So, a few years ago, with the advice of a fellow French guy on Flickr, I pushed HP5 to 3200 and developped it in Rodinal 1+50 for 52 minutes, with 10 seconds gentle agitation every minute. It came out really good, at least for my taste (see samples below - or my original post on it). The grain was not at all overbearing, and the tones were decent for such a push, in my very humble hobbyist opinion.
Now, a few years later, HP5 is around 10 euros here, and Kentmere 400 around 6-7, which is a substantial difference. I have developped K400 at box speed in Rodinal 1+50 (though I can't remember the time... if anyone knows if it's 11.5 or 17.5 minutes?) and the results were good for me (see last picture). I wanted to know if I could try pushing K400 to 800 or 1600 (I don't think I'd try 3200 with it) in Rodinal, if anyone had tested it, and with what recipe.

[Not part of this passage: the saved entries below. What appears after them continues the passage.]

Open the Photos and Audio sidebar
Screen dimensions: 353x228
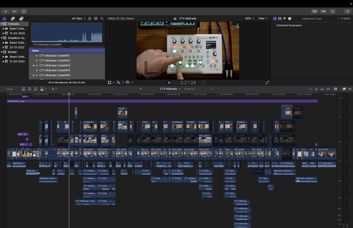point(13,19)
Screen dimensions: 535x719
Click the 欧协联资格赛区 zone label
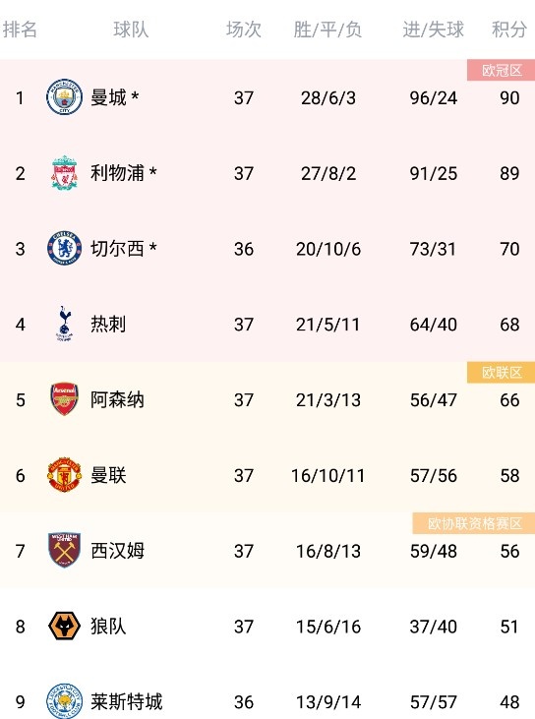[474, 523]
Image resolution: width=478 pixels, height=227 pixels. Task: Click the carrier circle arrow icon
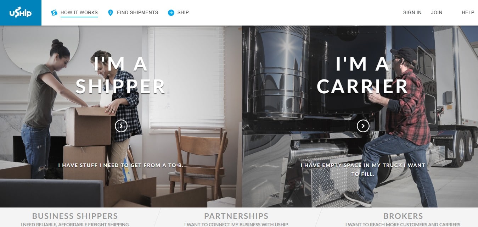point(363,126)
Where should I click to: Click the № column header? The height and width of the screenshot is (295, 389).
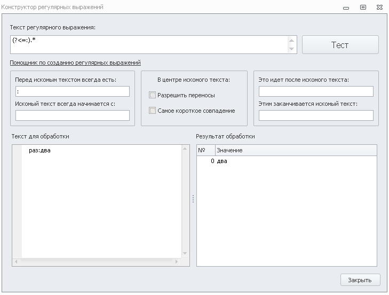point(206,150)
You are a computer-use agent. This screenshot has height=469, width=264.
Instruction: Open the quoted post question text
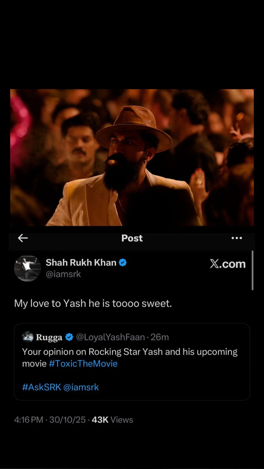130,352
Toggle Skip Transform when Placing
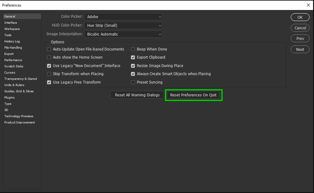Viewport: 314px width, 193px height. coord(49,74)
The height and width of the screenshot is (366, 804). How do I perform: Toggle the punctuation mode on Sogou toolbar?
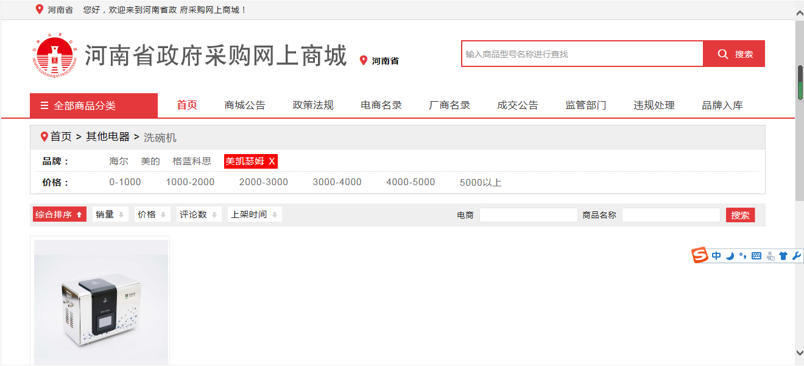tap(742, 256)
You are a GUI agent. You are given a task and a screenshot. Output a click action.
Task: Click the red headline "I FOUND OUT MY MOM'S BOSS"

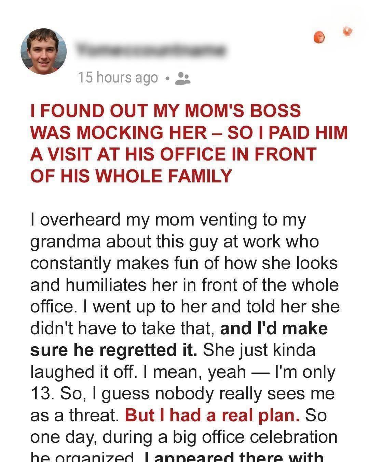165,111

It appears from the massive dev chart that, usually, the times for K400 are a little bit longer than for HP5 at the same dilutions (ex : 29 minutes in 1+50 at 1600 instead of 24 minutes for HP5). I suppose (though I suck at chemistry) that it's because K400 has less silver content than HP5 ? Do you think that 29 minutes is a good time ?
Anyway. I'll take any advice I can get !
Thanks beforehand !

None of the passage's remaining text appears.